Do this
Render every line of the records below as a JSON list of strings, one string per line, leaving out blank lines.
Start of Record set
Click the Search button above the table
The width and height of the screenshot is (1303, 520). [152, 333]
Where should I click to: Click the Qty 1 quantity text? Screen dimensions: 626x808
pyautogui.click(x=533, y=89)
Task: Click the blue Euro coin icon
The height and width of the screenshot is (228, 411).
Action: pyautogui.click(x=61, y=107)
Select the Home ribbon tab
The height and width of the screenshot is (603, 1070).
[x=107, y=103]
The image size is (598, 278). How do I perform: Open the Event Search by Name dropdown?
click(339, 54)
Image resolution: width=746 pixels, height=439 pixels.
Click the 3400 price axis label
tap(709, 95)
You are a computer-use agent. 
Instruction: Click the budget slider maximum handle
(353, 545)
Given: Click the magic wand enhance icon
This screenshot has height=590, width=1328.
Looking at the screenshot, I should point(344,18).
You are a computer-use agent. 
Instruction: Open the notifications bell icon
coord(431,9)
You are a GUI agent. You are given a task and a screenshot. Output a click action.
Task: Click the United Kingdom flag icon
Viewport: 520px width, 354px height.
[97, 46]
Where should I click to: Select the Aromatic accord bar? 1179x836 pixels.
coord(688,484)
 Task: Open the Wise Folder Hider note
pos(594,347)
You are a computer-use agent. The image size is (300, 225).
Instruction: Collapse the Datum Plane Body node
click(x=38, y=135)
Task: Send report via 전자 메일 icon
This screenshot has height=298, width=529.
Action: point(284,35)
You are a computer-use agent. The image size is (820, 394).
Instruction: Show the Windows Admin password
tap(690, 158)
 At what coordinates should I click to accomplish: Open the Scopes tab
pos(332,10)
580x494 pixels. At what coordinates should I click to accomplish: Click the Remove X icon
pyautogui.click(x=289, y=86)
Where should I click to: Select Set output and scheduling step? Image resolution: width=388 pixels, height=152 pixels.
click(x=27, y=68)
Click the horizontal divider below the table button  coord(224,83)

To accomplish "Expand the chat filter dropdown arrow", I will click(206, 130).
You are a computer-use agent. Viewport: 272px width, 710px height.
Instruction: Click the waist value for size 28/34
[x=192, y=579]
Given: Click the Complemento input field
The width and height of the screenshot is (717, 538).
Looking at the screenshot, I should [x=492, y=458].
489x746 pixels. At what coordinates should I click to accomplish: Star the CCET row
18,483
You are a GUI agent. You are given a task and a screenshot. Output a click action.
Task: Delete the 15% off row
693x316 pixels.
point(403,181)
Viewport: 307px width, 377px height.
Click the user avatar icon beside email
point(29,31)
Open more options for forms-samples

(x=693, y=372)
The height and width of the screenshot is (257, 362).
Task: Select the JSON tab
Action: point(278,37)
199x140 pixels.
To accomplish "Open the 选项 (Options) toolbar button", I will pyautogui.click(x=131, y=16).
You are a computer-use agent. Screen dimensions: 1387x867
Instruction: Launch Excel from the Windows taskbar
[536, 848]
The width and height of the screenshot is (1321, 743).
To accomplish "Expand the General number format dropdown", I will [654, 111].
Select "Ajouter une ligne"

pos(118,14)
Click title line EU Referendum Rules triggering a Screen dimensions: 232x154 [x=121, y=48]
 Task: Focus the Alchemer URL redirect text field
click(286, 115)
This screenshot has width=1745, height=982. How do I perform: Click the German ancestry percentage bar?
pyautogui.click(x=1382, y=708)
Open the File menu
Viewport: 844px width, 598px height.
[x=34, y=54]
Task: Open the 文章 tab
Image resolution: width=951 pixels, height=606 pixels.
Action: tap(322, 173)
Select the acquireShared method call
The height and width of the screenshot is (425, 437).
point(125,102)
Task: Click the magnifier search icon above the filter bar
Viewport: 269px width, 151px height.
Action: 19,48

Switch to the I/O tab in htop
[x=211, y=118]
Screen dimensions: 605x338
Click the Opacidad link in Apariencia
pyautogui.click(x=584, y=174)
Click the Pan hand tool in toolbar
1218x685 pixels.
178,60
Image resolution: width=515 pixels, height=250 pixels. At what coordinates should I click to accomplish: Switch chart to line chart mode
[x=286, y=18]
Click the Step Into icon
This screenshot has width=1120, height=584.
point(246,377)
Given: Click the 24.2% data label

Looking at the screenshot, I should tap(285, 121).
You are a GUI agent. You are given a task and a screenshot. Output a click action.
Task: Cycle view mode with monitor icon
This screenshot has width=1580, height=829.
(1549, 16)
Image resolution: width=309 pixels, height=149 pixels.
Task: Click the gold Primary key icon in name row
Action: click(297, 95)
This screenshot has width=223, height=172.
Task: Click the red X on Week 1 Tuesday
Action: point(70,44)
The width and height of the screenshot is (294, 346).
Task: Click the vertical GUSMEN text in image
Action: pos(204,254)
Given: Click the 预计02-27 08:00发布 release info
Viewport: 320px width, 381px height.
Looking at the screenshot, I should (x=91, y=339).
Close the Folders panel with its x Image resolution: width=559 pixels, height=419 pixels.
End of Record set
Finished answer
[
  "Click the Search button above the table",
  "The width and height of the screenshot is (1303, 520). [152, 333]",
  "Where should I click to: Click the Qty 1 quantity text? Screen dimensions: 626x808",
  "pyautogui.click(x=533, y=89)",
  "Task: Click the blue Euro coin icon",
  "The height and width of the screenshot is (228, 411).",
  "Action: pyautogui.click(x=61, y=107)",
  "Select the Home ribbon tab",
  "The height and width of the screenshot is (603, 1070).",
  "[x=107, y=103]",
  "The image size is (598, 278). How do I perform: Open the Event Search by Name dropdown?",
  "click(339, 54)",
  "Image resolution: width=746 pixels, height=439 pixels.",
  "Click the 3400 price axis label",
  "tap(709, 95)",
  "You are a computer-use agent. ",
  "Instruction: Click the budget slider maximum handle",
  "(353, 545)",
  "Given: Click the magic wand enhance icon",
  "This screenshot has height=590, width=1328.",
  "Looking at the screenshot, I should point(344,18).",
  "You are a computer-use agent. ",
  "Instruction: Open the notifications bell icon",
  "coord(431,9)",
  "You are a GUI agent. You are given a task and a screenshot. Output a click action.",
  "Task: Click the United Kingdom flag icon",
  "Viewport: 520px width, 354px height.",
  "[97, 46]",
  "Where should I click to: Select the Aromatic accord bar? 1179x836 pixels.",
  "coord(688,484)",
  " Task: Open the Wise Folder Hider note",
  "pos(594,347)",
  "You are a computer-use agent. The image size is (300, 225).",
  "Instruction: Collapse the Datum Plane Body node",
  "click(x=38, y=135)",
  "Task: Send report via 전자 메일 icon",
  "This screenshot has height=298, width=529.",
  "Action: point(284,35)",
  "You are a computer-use agent. The image size is (820, 394).",
  "Instruction: Show the Windows Admin password",
  "tap(690, 158)",
  " At what coordinates should I click to accomplish: Open the Scopes tab",
  "pos(332,10)",
  "580x494 pixels. At what coordinates should I click to accomplish: Click the Remove X icon",
  "pyautogui.click(x=289, y=86)",
  "Where should I click to: Select Set output and scheduling step? Image resolution: width=388 pixels, height=152 pixels.",
  "click(x=27, y=68)",
  "Click the horizontal divider below the table button  coord(224,83)",
  "To accomplish \"Expand the chat filter dropdown arrow\", I will click(206, 130).",
  "You are a computer-use agent. Viewport: 272px width, 710px height.",
  "Instruction: Click the waist value for size 28/34",
  "[x=192, y=579]",
  "Given: Click the Complemento input field",
  "The width and height of the screenshot is (717, 538).",
  "Looking at the screenshot, I should [x=492, y=458].",
  "489x746 pixels. At what coordinates should I click to accomplish: Star the CCET row",
  "18,483",
  "You are a GUI agent. You are given a task and a screenshot. Output a click action.",
  "Task: Delete the 15% off row",
  "693x316 pixels.",
  "point(403,181)",
  "Viewport: 307px width, 377px height.",
  "Click the user avatar icon beside email",
  "point(29,31)",
  "Open more options for forms-samples",
  "(x=693, y=372)",
  "The height and width of the screenshot is (257, 362).",
  "Task: Select the JSON tab",
  "Action: point(278,37)",
  "199x140 pixels.",
  "To accomplish \"Open the 选项 (Options) toolbar button\", I will pyautogui.click(x=131, y=16).",
  "You are a computer-use agent. Screen dimensions: 1387x867",
  "Instruction: Launch Excel from the Windows taskbar",
  "[536, 848]",
  "The width and height of the screenshot is (1321, 743).",
  "To accomplish \"Expand the General number format dropdown\", I will [654, 111].",
  "Select \"Ajouter une ligne\"",
  "pos(118,14)",
  "Click title line EU Referendum Rules triggering a Screen dimensions: 232x154 [x=121, y=48]",
  " Task: Focus the Alchemer URL redirect text field",
  "click(286, 115)",
  "This screenshot has width=1745, height=982. How do I perform: Click the German ancestry percentage bar?",
  "pyautogui.click(x=1382, y=708)",
  "Open the File menu",
  "Viewport: 844px width, 598px height.",
  "[x=34, y=54]",
  "Task: Open the 文章 tab",
  "Image resolution: width=951 pixels, height=606 pixels.",
  "Action: tap(322, 173)",
  "Select the acquireShared method call",
  "The height and width of the screenshot is (425, 437).",
  "point(125,102)",
  "Task: Click the magnifier search icon above the filter bar",
  "Viewport: 269px width, 151px height.",
  "Action: 19,48",
  "Switch to the I/O tab in htop",
  "[x=211, y=118]",
  "Screen dimensions: 605x338",
  "Click the Opacidad link in Apariencia",
  "pyautogui.click(x=584, y=174)",
  "Click the Pan hand tool in toolbar",
  "1218x685 pixels.",
  "178,60",
  "Image resolution: width=515 pixels, height=250 pixels. At what coordinates should I click to accomplish: Switch chart to line chart mode",
  "[x=286, y=18]",
  "Click the Step Into icon",
  "This screenshot has width=1120, height=584.",
  "point(246,377)",
  "Given: Click the 24.2% data label",
  "Looking at the screenshot, I should tap(285, 121).",
  "You are a GUI agent. You are given a task and a screenshot. Output a click action.",
  "Task: Cycle view mode with monitor icon",
  "This screenshot has width=1580, height=829.",
  "(1549, 16)",
  "Image resolution: width=309 pixels, height=149 pixels.",
  "Task: Click the gold Primary key icon in name row",
  "Action: click(297, 95)",
  "This screenshot has width=223, height=172.",
  "Task: Click the red X on Week 1 Tuesday",
  "Action: point(70,44)",
  "The width and height of the screenshot is (294, 346).",
  "Task: Click the vertical GUSMEN text in image",
  "Action: pos(204,254)",
  "Given: Click the 预计02-27 08:00发布 release info",
  "Viewport: 320px width, 381px height.",
  "Looking at the screenshot, I should (x=91, y=339).",
  "Close the Folders panel with its x Image resolution: width=559 pixels, height=419 pixels."
]